X
Home & Office

BT hacks LLU prices - Ofcom looks on grinning

New adjudicator to stand between BT and the rest...
Written by Ron Coates, Contributor

New adjudicator to stand between BT and the rest...

BT announced today that it is slashing its LLU (local-loop unbundling) charges by around 35 per cent and will push this to 70 per cent soon.

In the new double act that BT and Ofcom have developed for announcements, at least on broadband, Ofcom then had a press conference to say how well BT is doing - especially chairman Ben Verwaayen.

Ofcom CEO Stephen Carter also presented his vision of the broadband future in the UK in the form of the first phase of the regulator's review of the broadband market. He announced a new post of adjudicator, which will be set up to sort things out between BT and the rest of the industry and, almost as an aside, tossed in his approval for the new, mildly contentious, retail telephone charges.

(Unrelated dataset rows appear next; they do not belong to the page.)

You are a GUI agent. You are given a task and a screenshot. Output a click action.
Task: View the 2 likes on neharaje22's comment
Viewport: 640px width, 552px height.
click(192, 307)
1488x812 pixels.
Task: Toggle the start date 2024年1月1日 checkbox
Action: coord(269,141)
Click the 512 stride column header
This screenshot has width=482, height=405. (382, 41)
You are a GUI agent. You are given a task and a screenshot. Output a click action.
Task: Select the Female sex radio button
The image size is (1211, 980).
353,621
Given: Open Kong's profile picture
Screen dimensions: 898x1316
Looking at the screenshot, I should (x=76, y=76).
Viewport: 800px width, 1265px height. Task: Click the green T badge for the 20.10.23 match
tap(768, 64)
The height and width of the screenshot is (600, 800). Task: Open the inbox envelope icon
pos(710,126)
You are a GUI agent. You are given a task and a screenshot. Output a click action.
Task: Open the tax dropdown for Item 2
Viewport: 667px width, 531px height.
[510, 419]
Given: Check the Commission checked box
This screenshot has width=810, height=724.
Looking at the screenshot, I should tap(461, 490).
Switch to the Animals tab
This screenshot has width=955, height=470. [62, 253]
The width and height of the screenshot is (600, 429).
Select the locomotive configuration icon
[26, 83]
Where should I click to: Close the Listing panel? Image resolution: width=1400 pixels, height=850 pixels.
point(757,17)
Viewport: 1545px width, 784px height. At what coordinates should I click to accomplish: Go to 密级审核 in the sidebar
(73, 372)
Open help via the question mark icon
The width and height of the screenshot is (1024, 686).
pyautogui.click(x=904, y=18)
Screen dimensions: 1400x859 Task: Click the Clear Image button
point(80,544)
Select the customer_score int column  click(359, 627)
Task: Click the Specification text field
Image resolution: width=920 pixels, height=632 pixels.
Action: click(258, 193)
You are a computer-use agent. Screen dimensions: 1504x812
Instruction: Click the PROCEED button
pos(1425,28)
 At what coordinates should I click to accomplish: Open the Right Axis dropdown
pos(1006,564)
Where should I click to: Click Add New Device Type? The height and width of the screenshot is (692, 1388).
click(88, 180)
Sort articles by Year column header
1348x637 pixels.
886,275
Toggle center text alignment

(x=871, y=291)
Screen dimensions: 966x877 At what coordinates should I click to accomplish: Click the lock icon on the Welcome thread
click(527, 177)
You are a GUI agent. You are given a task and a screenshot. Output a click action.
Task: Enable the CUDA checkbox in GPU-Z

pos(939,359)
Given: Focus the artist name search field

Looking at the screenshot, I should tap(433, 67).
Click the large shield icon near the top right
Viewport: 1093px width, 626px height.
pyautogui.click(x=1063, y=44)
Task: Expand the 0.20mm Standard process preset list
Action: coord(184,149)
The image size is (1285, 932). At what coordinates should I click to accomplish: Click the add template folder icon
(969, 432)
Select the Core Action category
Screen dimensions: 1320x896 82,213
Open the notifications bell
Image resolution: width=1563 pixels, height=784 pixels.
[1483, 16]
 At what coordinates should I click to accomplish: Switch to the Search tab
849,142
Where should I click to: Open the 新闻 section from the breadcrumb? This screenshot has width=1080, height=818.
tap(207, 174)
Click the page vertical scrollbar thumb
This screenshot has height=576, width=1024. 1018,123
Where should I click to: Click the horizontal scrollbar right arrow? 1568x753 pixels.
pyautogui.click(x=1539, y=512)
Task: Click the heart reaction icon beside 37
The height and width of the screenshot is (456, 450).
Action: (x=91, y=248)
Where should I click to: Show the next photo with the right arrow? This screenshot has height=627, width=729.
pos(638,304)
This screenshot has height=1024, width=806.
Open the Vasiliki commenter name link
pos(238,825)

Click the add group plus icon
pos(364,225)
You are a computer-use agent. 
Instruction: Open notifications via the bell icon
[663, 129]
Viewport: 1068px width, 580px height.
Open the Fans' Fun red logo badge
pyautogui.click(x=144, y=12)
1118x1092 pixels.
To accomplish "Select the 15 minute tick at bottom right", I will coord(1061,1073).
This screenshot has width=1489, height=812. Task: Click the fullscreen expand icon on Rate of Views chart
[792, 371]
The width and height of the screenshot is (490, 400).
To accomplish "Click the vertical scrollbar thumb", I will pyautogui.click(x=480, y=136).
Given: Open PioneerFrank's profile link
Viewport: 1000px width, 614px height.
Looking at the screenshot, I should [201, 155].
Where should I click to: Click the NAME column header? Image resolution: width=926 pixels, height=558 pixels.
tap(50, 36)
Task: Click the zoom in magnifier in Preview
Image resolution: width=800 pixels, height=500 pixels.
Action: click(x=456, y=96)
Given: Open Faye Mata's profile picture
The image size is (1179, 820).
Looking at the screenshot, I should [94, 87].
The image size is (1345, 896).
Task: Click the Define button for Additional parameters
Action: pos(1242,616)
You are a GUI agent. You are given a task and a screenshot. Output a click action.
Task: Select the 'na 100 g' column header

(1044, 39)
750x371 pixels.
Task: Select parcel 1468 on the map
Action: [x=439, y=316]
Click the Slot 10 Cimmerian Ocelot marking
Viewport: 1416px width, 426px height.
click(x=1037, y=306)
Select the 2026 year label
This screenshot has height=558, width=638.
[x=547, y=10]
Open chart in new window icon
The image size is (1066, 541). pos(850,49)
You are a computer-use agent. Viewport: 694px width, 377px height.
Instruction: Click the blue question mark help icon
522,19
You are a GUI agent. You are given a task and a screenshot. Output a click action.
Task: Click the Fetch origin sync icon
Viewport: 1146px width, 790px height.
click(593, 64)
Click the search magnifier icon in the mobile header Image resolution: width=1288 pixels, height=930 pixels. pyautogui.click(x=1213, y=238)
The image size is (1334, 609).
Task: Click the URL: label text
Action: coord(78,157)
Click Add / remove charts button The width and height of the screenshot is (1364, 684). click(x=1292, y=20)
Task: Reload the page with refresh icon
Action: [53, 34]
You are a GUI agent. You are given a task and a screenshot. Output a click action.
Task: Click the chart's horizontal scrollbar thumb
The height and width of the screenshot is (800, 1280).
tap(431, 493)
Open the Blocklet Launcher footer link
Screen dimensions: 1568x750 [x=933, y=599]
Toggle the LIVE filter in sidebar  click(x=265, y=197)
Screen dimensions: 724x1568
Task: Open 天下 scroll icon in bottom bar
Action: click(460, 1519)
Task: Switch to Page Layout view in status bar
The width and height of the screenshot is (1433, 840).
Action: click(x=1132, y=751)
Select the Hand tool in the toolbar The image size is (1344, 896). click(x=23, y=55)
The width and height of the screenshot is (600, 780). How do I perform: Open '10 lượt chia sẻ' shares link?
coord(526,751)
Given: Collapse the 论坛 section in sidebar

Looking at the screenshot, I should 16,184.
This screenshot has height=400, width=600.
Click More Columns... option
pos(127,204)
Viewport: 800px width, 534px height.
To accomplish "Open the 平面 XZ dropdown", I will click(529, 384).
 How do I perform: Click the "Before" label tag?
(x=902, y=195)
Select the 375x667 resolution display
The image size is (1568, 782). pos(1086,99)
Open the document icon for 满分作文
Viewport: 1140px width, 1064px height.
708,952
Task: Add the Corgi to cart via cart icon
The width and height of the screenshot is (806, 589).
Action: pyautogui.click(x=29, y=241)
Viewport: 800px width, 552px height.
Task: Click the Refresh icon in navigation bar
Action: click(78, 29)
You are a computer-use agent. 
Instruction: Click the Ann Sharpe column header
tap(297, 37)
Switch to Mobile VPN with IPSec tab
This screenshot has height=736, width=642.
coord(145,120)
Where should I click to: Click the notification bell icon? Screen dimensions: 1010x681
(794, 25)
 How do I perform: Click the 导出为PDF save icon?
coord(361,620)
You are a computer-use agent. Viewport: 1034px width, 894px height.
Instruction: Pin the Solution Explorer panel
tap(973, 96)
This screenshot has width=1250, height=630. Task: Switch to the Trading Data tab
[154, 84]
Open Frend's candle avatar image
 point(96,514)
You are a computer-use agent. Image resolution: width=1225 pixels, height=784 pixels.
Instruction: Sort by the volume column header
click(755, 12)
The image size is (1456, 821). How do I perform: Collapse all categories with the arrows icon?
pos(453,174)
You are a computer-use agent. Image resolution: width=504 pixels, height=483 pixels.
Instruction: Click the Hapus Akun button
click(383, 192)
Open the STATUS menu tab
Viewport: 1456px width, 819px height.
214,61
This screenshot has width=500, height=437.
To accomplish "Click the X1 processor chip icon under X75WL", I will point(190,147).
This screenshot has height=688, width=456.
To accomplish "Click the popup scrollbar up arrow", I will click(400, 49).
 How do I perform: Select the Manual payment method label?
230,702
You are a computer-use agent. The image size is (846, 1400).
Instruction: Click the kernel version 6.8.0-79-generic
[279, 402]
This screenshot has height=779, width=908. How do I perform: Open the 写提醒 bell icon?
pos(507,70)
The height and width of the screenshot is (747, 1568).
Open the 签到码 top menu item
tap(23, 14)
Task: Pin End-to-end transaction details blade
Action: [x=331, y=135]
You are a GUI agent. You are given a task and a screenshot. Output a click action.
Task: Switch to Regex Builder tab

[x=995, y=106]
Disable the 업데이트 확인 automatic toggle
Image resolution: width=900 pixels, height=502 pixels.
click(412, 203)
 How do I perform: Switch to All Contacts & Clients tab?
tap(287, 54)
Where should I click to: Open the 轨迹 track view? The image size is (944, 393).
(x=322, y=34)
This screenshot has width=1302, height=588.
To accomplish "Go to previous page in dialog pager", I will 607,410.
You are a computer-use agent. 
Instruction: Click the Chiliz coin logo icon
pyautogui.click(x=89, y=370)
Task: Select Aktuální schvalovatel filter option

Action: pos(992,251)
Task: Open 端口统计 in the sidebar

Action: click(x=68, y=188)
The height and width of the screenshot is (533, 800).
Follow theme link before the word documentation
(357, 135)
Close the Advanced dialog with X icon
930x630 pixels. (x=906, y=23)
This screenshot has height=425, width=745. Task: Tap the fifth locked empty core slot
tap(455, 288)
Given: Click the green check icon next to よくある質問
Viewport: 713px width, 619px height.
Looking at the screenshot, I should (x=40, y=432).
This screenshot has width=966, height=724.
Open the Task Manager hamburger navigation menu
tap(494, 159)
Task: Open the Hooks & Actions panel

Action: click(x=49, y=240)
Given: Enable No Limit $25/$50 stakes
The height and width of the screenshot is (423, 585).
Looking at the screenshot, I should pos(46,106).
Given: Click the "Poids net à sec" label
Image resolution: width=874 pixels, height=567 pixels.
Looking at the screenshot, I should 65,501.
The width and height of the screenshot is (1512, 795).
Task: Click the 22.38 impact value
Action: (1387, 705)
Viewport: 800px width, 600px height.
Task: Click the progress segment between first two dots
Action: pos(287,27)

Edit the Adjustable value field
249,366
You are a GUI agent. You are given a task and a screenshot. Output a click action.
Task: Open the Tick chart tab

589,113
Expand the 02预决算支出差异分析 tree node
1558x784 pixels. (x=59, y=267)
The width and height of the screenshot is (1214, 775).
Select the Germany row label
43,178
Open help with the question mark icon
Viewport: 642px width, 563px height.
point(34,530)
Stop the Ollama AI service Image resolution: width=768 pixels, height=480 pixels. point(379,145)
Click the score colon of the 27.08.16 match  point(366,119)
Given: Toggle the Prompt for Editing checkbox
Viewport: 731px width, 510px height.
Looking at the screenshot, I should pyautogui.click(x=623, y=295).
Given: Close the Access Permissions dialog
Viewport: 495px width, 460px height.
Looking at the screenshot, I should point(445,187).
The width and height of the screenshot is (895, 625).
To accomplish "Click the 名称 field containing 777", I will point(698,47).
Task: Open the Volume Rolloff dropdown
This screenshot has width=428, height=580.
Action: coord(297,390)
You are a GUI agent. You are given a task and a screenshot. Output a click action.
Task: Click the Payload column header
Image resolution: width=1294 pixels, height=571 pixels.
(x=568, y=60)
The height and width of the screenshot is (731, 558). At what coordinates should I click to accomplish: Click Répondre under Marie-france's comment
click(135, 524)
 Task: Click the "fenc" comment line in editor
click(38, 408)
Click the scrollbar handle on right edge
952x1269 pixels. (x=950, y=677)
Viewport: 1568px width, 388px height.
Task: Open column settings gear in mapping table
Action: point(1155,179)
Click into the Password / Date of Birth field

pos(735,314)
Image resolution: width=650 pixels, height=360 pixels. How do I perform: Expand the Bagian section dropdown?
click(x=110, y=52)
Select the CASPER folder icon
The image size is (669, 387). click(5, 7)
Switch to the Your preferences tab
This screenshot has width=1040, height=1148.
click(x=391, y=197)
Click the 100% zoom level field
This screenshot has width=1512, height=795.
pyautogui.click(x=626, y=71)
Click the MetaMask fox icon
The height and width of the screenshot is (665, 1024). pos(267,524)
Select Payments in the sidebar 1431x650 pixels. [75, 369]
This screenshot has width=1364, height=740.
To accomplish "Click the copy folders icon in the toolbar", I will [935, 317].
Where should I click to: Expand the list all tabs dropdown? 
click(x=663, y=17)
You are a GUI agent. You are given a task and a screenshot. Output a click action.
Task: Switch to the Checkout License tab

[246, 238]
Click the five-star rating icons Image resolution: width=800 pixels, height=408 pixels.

Verwaayen made much of BT's foresight and the good it says it has done the UK broadband market. He said: "BT has always argued that a market needs to develop in which those who are willing to invest and innovate can reap the rewards.

"We now have a far clearer idea of how Ofcom sees the market developing and we share their view that competition based at the infrastructure level will be good for everyone and for the UK in general."

He added: "BT took a bold step forward two years ago when it cut the price of broadband and changed the shape of the broadband industry."

The announcement seems to have caught most of the opposition on the hop. The Broadband Industry Group (BIG) was at the time of writing still trying to agree on the wording of their response.

Long-time critic Wanadoo, formerly Freeserve, which wants to push into the streaming media world, rushed out a short and sweet statement simply welcoming the new charges. It said, "Cutting LLU costs will trigger a real broadband revolution in the UK by allowing ISPs to offer new, more flexible packages independent of BT's network."

It's been left to the analysts to point out some of the flaws of the announcement.

Ovum research director Serafino Abate said: "BT's price cuts look dramatic, but they are designed to bring prices in line with Europe. BT's price for shared access is around 38 per cent higher than the EU average and so is its price for a fully unbundled loop."

The charges that BT is dropping are the monthly line rental, from £4.42 to £2.26 per line, and the connection charge from £117 to £83.33.